- [Problem 1]: In the article on Italy and the EU's response to the corona crisis, what was Italy's government debt as a share of GDP before the crisis?
- [Problem 2]: Decide whether each statement agrees with the article on Italy and the EU's response to the corona crisis. Answer yes or no for each and quote the deciding words. (a) The Italian government's two aid packages amount to €80bn. (b) ESM loans carry an interest rate of 1 per cent. (c) Italy's money from the recovery fund is to come as loans.

- [Selected extract]:
=-=-=-=-=

The following question may be not as important for any other EU country as it is for Italy: What solutions will the EU find in the coming weeks to contain the economic and social consequences of the corona crisis? It was the first country to be hit by the pandemic with full force and the first to move to a lockdown – including the closure of large parts of its industry for six weeks. All forecasts predict a slump in GDP of around 10 per cent this year, while the recovery in 2021 could be slower than in other EU countries.

The outlook for Italy's government debt is correspondingly gloomy. Before the crisis it was already at 135 per cent of GDP and by the end of the year it will be around 160 per cent. The Italian government has so far launched two aid packages for the economy, the employed and the unemployed amounting to €80bn. But to get the country back on its feet, far greater resources are needed. Resources that the country alone cannot mobilise.

Against this background, the packages adopted so far in Brussels – the use of the European Stability Mechanism (ESM), the SURE programme for unemployment benefits and the funds of the European Investment Bank – were considered insufficient by Rome.

Prime Minister Conte and Finance Minister Roberto Gualtieri did indeed participate intensively in the negotiations on the design of the ESM intervention. Together with France and other countries, they achieved the renunciation of ‘conditionality’: the only condition is that the resources (for Italy about €37bn) must be allocated to the health sector. Nevertheless, Italy's government has so far shown little inclination to call on the ESM funds, even though the loans carry extremely low interest rates of 0.1 per cent.

How does a real recovery look like?

Above all, the Five Star Movement, which governs in coalition with the Partito Democratico (PD), is allergic to the European Stability Mechanism. Luigi Di Maio, Foreign Minister of the Five Stars, explained that the ESM is ‘an antiquated instrument’, an instrument of ‘austerity, which has cut public spending’.

The PD sees a possible use of ESM funds in a more pragmatic light. But beyond the symbolism, beyond the memories of the Greek crisis and the Troika, the ESM does indeed have a big catch for Italy: The resources provided by the ESM are loans to the requesting country, thus further increasing its national debt – and in the long term, reducing its creditworthiness on the financial markets.

That’s why Italy, together with France, Spain and six other EU states, pushed for a genuine European solution, the creation of a European Recovery Fund, financed by loans taken out by the European Commission. The fact that Merkel and Macron are now launching a proposal along these lines is seen by Italian Commissioner Paolo Gentiloni as ‘extremely useful’ and a recognition of the fact that ‘we are in an exceptional situation that calls for an extraordinary response’.

In particular, the fact that the money from the fund – Italy is expected to receive €100bn – comes in the form of grants – and not as loans that in turn would put pressure on the national debt – is in line with Rome’s approach.

When Prime Minister Conte welcomes the ‘Mercron Initiative’ on the one hand, while at the same time downgrading it to a mere ‘step’, then that’s not because of the design of the proposed instrument. Conte’s accusation goes in a different direction. He argues that the budget for all the European crisis responses that have been initiated so far is ‘too low’; indeed, in recent weeks Rome has been talking about a European recovery fund of one trillion euros. Conte therefore concludes that it is now up to Commission President Ursula von der Leyen to present ‘an ambitious proposal for the recovery fund and the Multiannual Financial Framework’ in the next few days – and to ‘remember that no European economy will recover on its own’.

=-=-=-=-=

- [Collected data]:

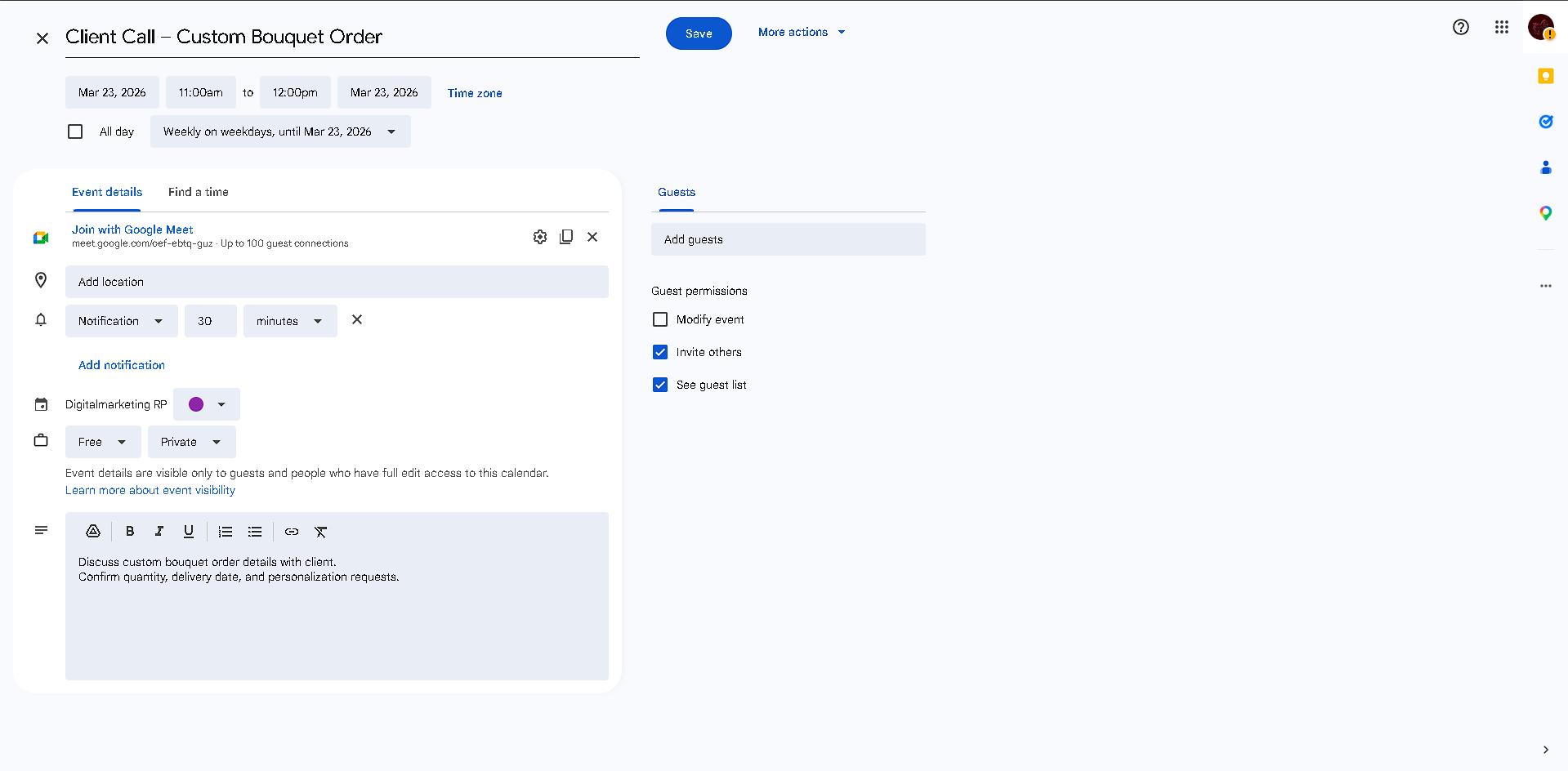This screenshot has width=1568, height=771.
Task: Apply bold formatting to description
Action: coord(130,532)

=-=-=-=-=

- [Exercise answer 1]: 135 per cent of GDP.

- [Exercise answer 2]:
(a) Yes: "The Italian government has so far launched two aid packages for the economy, the employed and the unemployed amounting to €80bn."
(b) No: "the loans carry extremely low interest rates of 0.1 per cent."
(c) No: "comes in the form of grants – and not as loans"